**Source excerpt:**
# `gliso`
 
 A [GLSL][]/[OpenGL][] [\>=2.1][] [isometry][] matrix library.
 

 If a `mat4` matrix represents an [isometry][], which in this case means that it
 encodes only rotations and translations (no scaling or shearing, and a
 projective `w` entry equal to `1`), it is easy and performant to extract those
 rotations and translations, and to compute the [inverse][]. This library
 provides functions to do so.
 

 [`gliso`]: https://git.rcrnstn.net/rcrnstn/gliso
 [GLSL]: https://en.wikipedia.org/wiki/OpenGL_Shading_Language
 [OpenGL]: https://en.wikipedia.org/wiki/OpenGL
 [\>=2.1]: https://en.wikipedia.org/wiki/OpenGL#Version_history
 [isometry]: https://en.wikipedia.org/wiki/Isometry

 [inverse]: https://en.wikipedia.org/wiki/Invertible_matrix
 
 ## Requirements
 
 Support for `#include` directives is required. This can be provided by e.g. the
 standardized [`ARB_shading_language_include`][] extension or some third party
 library.

**Data lines:**
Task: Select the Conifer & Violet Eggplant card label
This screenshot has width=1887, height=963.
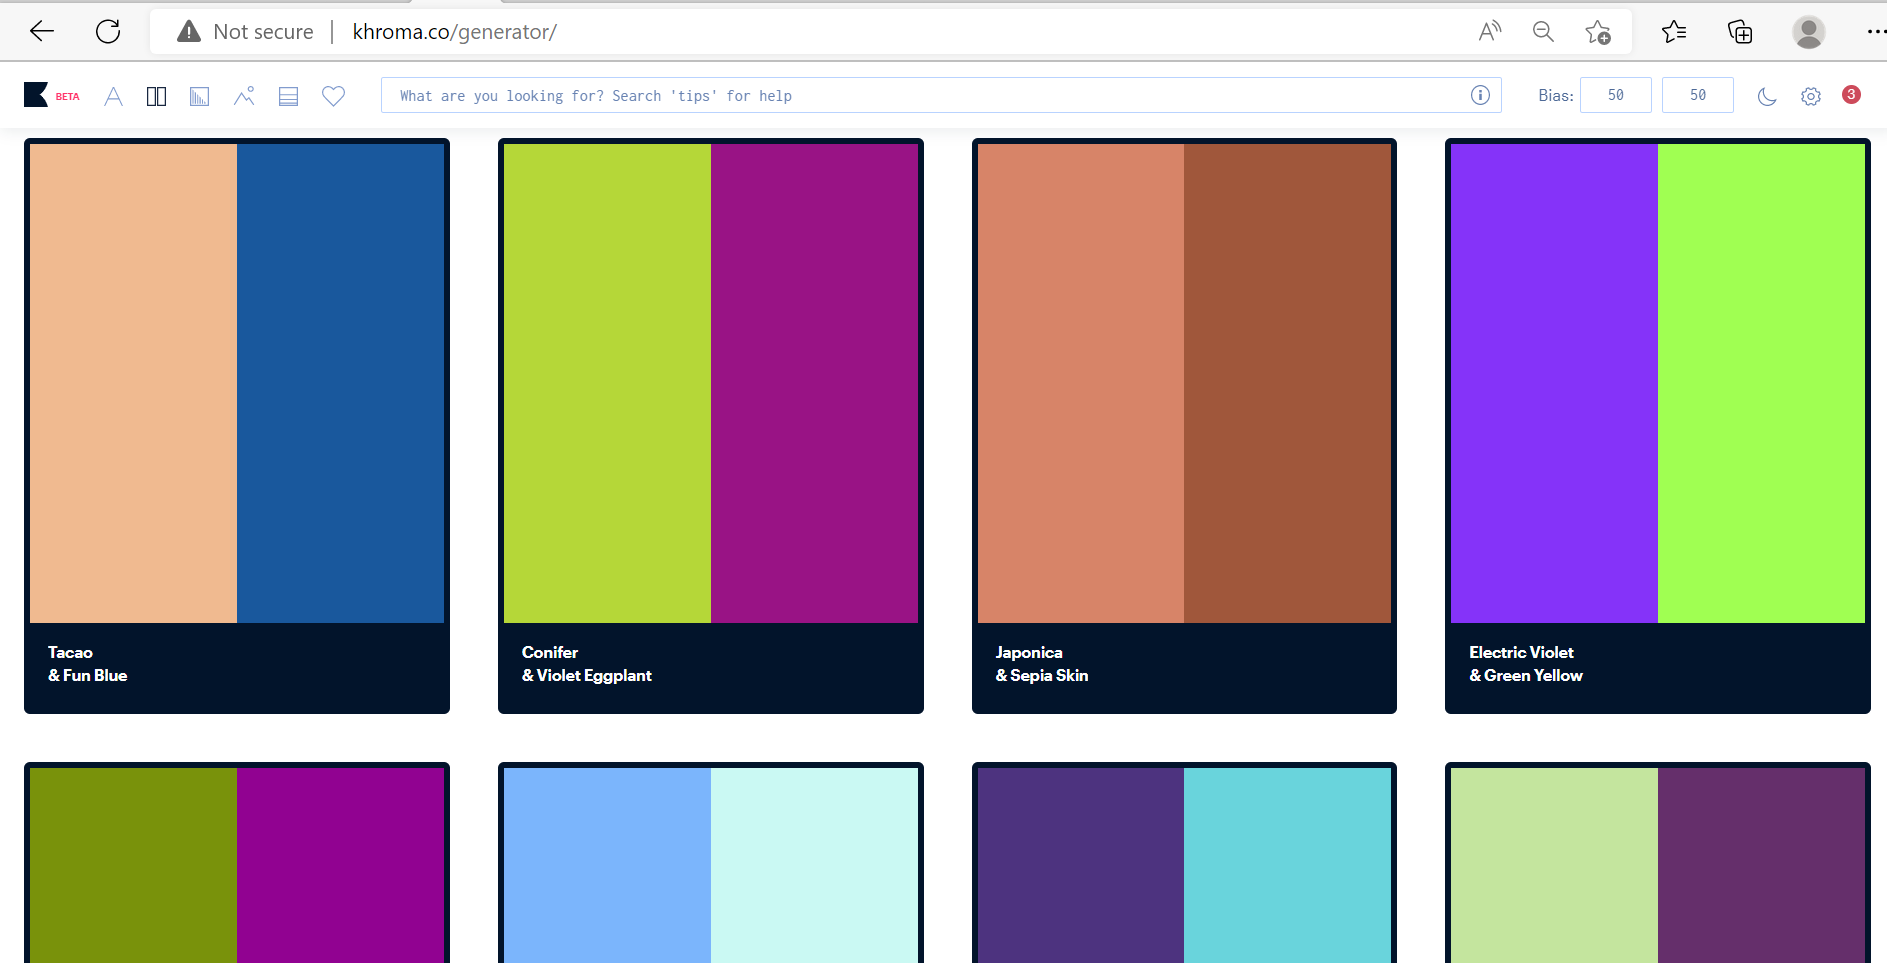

**Written request 1:**
List every link reference in the gliso readme that points to a Wikipedia article, giving each label with its URL.
**Written request 2:**
According to the gliso readme, why can rotations and translations be extracted from a `mat4`, and its inverse computed, easily and performantly?

**Solution 1:**
- GLSL: https://en.wikipedia.org/wiki/OpenGL_Shading_Language
- OpenGL: https://en.wikipedia.org/wiki/OpenGL
- \>=2.1: https://en.wikipedia.org/wiki/OpenGL#Version_history
- isometry: https://en.wikipedia.org/wiki/Isometry
- inverse: https://en.wikipedia.org/wiki/Invertible_matrix

**Solution 2:**
This is possible because the `mat4` represents an isometry. Here that means it encodes only rotations and translations, with no scaling or shearing, and its projective `w` entry equals `1`.